Tom Latham made 83 and Devon Conway 61 in an opening stand of 149, before New Zealand lost three wickets for 18 runs to the spin of Jack Leach and Joe Root.
But Kane Williamson and Henry Nicholls dug in, at times painstakingly so. Williamson crawled to 25 not out from 81 balls, Nicholls 18 from 70 in an unbroken partnership of 35.
Captain Tim Southee earlier clubbed 73 from 49 balls to drag the Black Caps to 209 all out in their first innings.
Southee added 98 for the eighth wicket with Tom Blundell, only for both to fall to Stuart Broad as part of his 4-61.
Then came the New Zealand rearguard, leaving a match that could have been one-sided delicately poised.
A decision made by a captain to enforce a follow-on or declare (which England did in their innings) is only ever judged in hindsight.
When Ben Stokes opted to use the follow-on, the first time he has had the opportunity under his captaincy and the first enforced by England since August 2020, it was incredibly hard to argue.
Faced with such a huge deficit, left-handed openers Latham and Conway gradually chipped away at England's advantage with old-fashioned Test values: patience, determination and sound judgement.
Both men left well. Latham was strong off the pads, Conway drove handsomely through the covers and also hit Leach for six over long-on.
An incredibly sharp chance back to Leach off Latham was the closest England came until Ollie Pope once again showed his value as a close fielder by holding on to Conway's inside edge.
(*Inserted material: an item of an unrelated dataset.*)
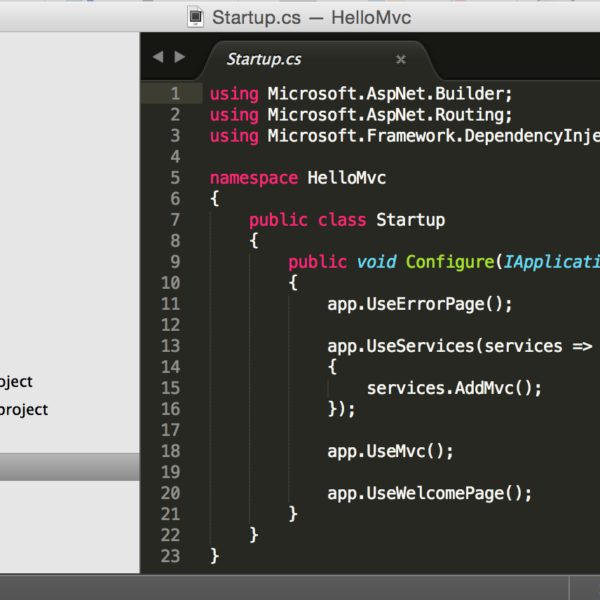This screenshot has width=600, height=600.
Task: Place cursor on app.UseErrorPage() line
Action: point(419,304)

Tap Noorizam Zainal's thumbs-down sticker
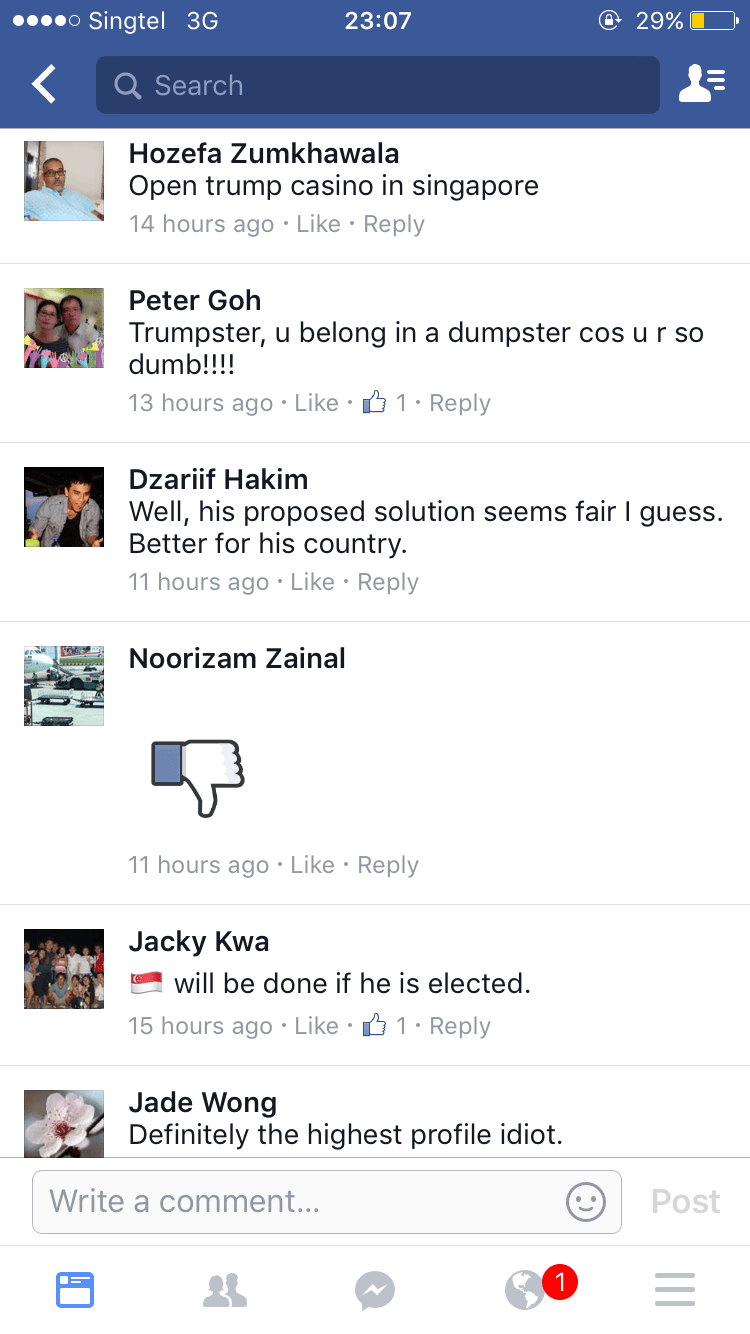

Three overs later, Latham missed a sweep to be lbw to Root and when Leach produced a ripper that turned past Will Young's defensive stroke, New Zealand were three down still 59 adrift.
But Williamson and Nicholls dropped anchor with dead-batted defence. Nicholls survived an inside edge flashing past Pope at short leg when he had eight.
The brief burst with the second new ball could not part them and New Zealand have the likes Daryl Mitchell, Blundell, Michael Bracewell and Southee still to come on Monday.
England might have been hoping for victory inside three days when play resumed with New Zealand 138-7, 237 behind.
On a grey morning, Southee caused chaos. From 23 not out, he swiped 50 from the 30 balls he faced until his dismissal. Three sixes were belted off a single Leach over, another maximum pulled off Ollie Robinson.
He was put down by Leach, a skier at fine leg, but next ball chipped Broad to Zak Crawley at mid-wicket.
In Broad's next over, Tom Blundell hammered to mid-on and was out for 38, then Matt Henry looped a short ball to point.
After bowling only 11.2 overs, England invited the Black Caps to bat again, only to encounter some hard toil in the warmest weather of the match.
England's pace bowlers got the ball to swing, but bowled a touch too wide to utilise the assistance. There was turn for the spinners, albeit with Leach erring on the short side.
Stokes held himself back until the 50th over and sent down two overs of ineffective bouncers, including a wide and three no-balls, before Leach found the breakthrough.